• **Collected data entries**

================

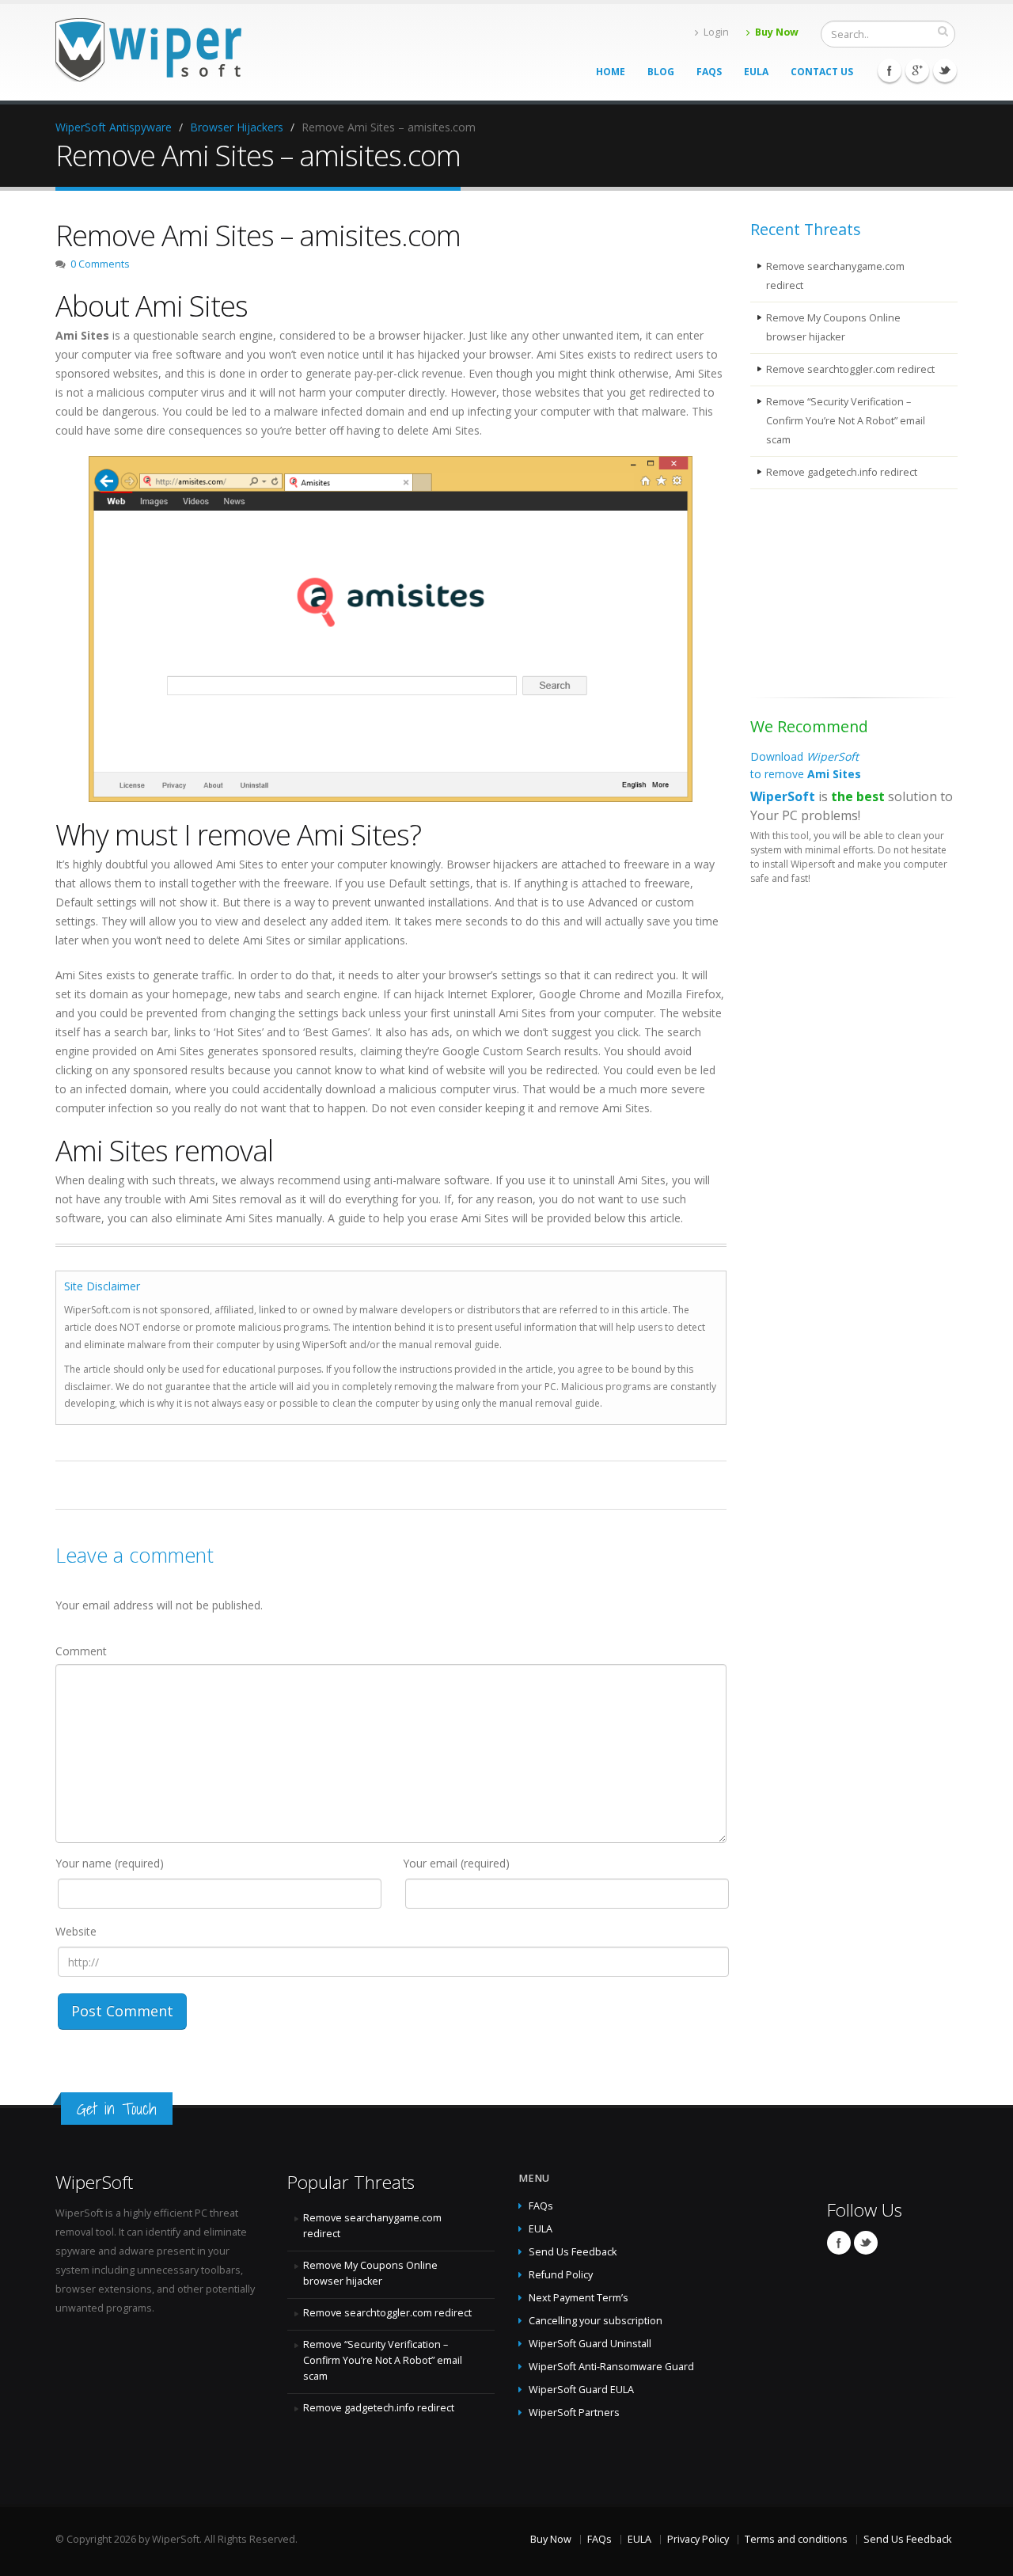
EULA (756, 71)
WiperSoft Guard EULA (581, 2389)
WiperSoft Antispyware (113, 127)
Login (716, 32)
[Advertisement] (829, 596)
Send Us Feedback (573, 2252)
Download (805, 765)
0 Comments (100, 264)
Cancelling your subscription (595, 2320)
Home (610, 71)
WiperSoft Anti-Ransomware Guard (611, 2366)
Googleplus (917, 70)
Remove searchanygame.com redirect (835, 276)
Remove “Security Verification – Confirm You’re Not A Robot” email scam (845, 420)
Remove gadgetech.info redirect (841, 472)
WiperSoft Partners (574, 2412)
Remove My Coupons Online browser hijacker (833, 327)
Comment (81, 1650)
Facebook (889, 70)
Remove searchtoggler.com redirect (850, 369)
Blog (660, 71)
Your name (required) (109, 1863)
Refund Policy (561, 2275)
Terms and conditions (796, 2539)
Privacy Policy (698, 2539)
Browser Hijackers (236, 127)
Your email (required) (456, 1863)
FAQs (709, 71)
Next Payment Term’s (578, 2297)
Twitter (945, 70)
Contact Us (822, 71)
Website (76, 1931)
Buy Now (777, 32)
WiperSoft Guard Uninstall (590, 2343)
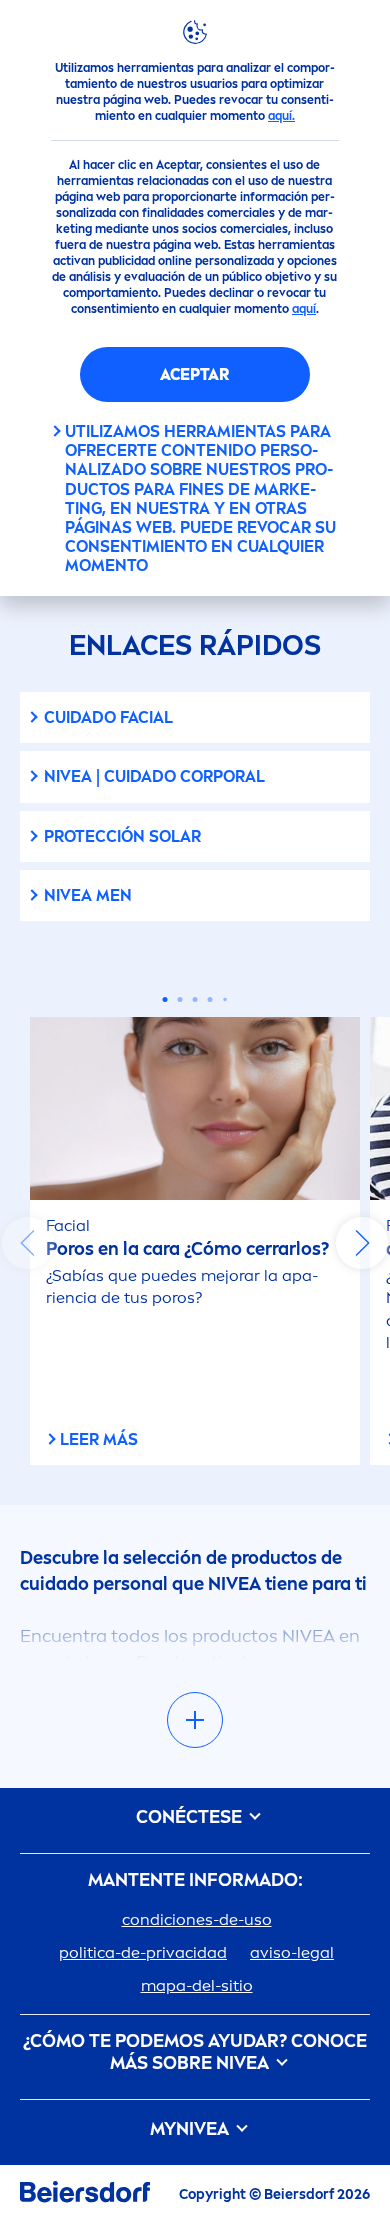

================

• **Your objective**
All of the records need to be reproduced exactly, with each picture omitted.

• **Task result**
EULA (756, 71)
WiperSoft Guard EULA (581, 2389)
WiperSoft Antispyware (113, 127)
Login (716, 32)
[Advertisement] (829, 596)
Send Us Feedback (573, 2252)
Download (805, 765)
0 Comments (100, 264)
Cancelling your subscription (595, 2320)
Home (610, 71)
WiperSoft Anti-Ransomware Guard (611, 2366)
Googleplus (917, 70)
Remove searchanygame.com redirect (835, 276)
Remove “Security Verification – Confirm You’re Not A Robot” email scam (845, 420)
Remove gadgetech.info redirect (841, 472)
WiperSoft Partners (574, 2412)
Remove My Coupons Online browser hijacker (833, 327)
Comment (81, 1650)
Facebook (889, 70)
Remove searchtoggler.com redirect (850, 369)
Blog (660, 71)
Your name (required) (109, 1863)
Refund Policy (561, 2275)
Terms and conditions (796, 2539)
Privacy Policy (698, 2539)
Browser Hijackers (236, 127)
Your email (required) (456, 1863)
FAQs (709, 71)
Next Payment Term’s (578, 2297)
Twitter (945, 70)
Contact Us (822, 71)
Website (76, 1931)
Buy Now (777, 32)
WiperSoft Guard Uninstall (590, 2343)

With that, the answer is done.